YOUR OBJECTIVE:
Copy exactly the lines below, starting at the line that contains "Where should I" and ending at the last line, with both ends included. Leave the pictures out of the copy.

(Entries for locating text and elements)

-- start --

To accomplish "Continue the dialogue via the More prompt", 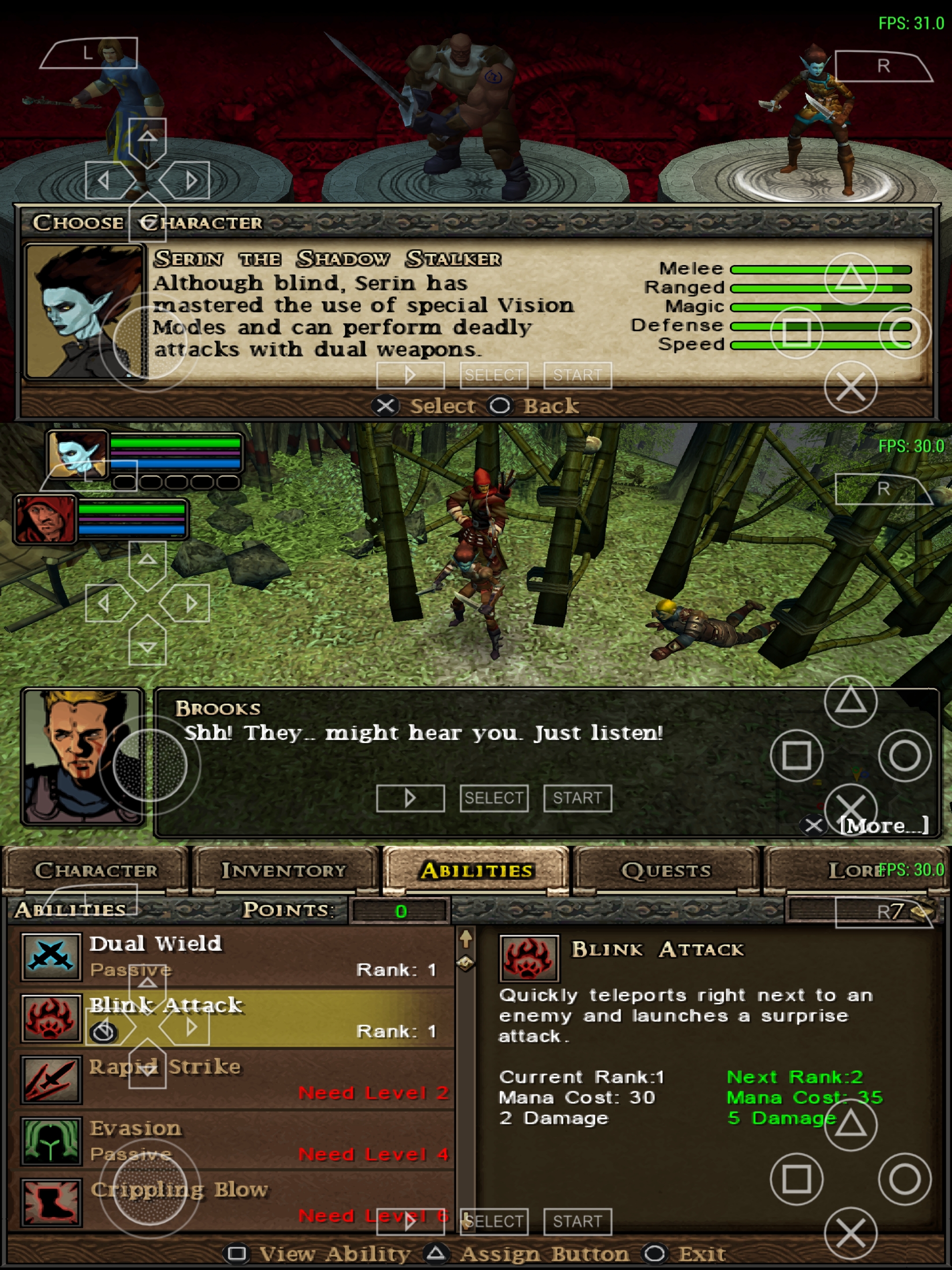I will (884, 826).
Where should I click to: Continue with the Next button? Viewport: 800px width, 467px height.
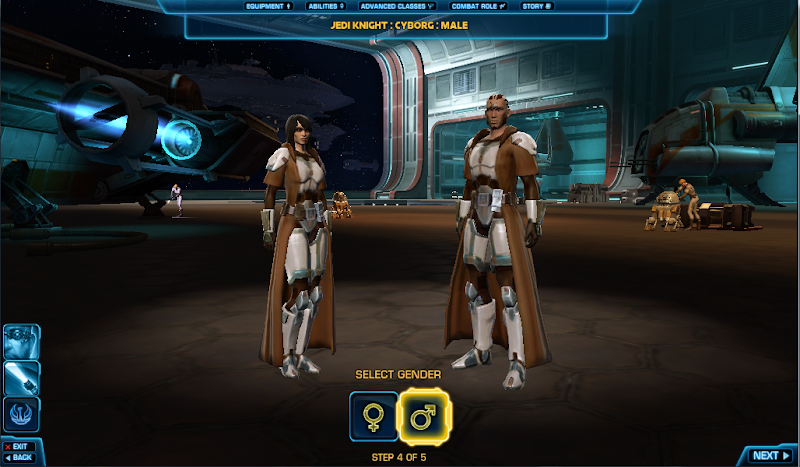coord(769,455)
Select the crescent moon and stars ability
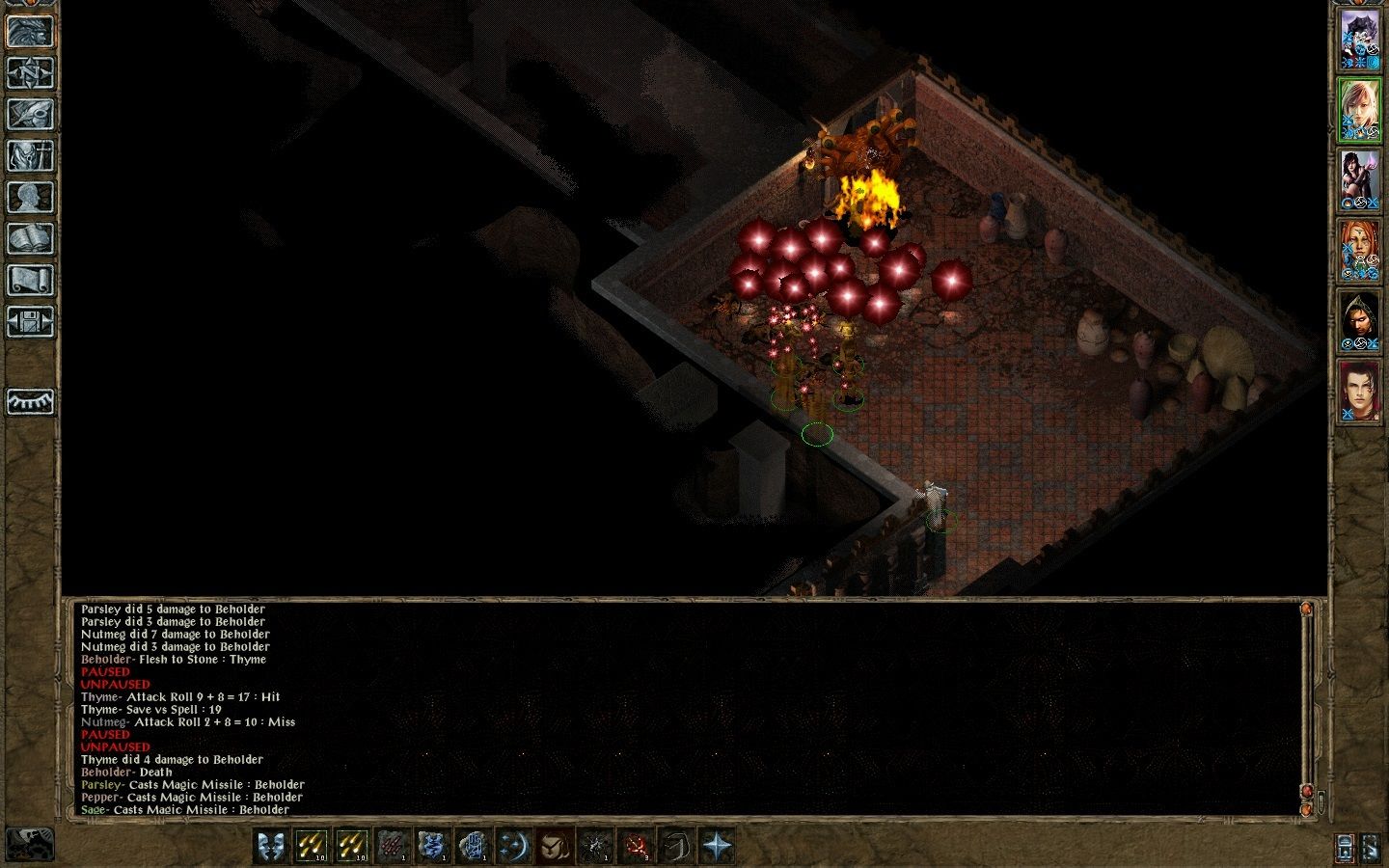This screenshot has width=1389, height=868. pos(514,846)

-- end --

FINISHED ANSWER:
Where should I click to: Continue with the Next button? Viewport: 800px width, 467px height.
coord(769,455)
Select the crescent moon and stars ability
This screenshot has width=1389, height=868. pos(514,846)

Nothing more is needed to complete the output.